### RAW DATA ###
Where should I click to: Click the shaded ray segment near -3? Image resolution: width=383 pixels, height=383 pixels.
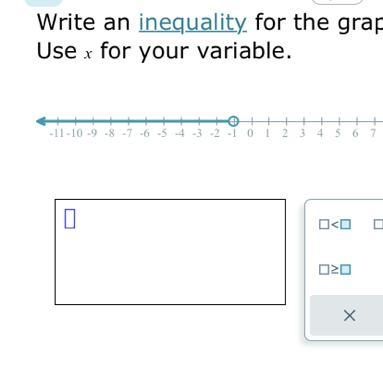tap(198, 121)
###
### RAW DATA ###
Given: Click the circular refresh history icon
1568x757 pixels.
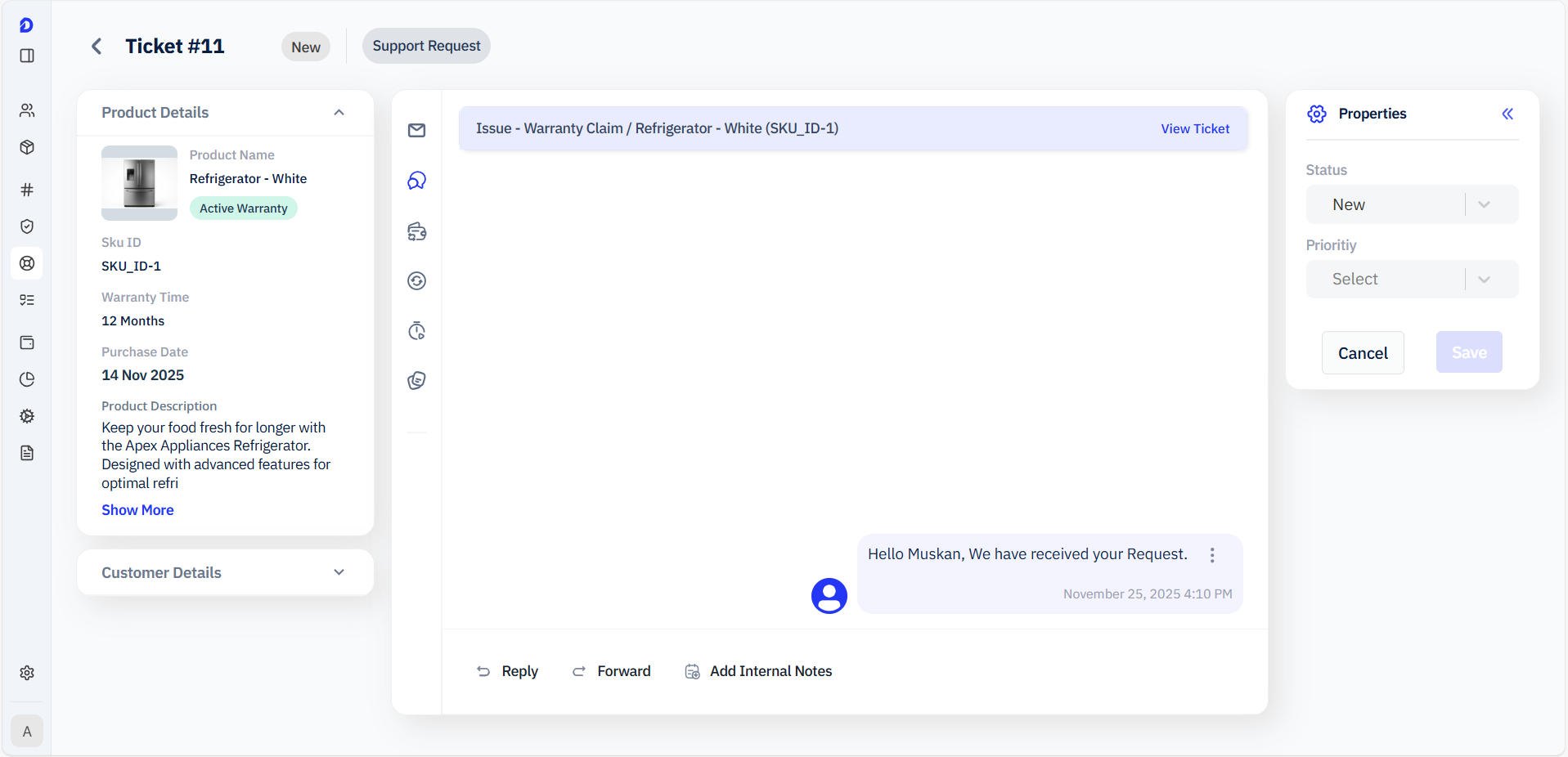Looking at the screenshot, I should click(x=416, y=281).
###
Copy the lines again, from the line with "Where should I" to the line with "tap(198, 121)", keeping the requests as they are and shifting every coordinate in the answers by -45. Omit the pictures.

### COMPLETED TASK
Where should I click to: Click the shaded ray segment near -3? Image resolution: width=383 pixels, height=383 pixels.
tap(153, 76)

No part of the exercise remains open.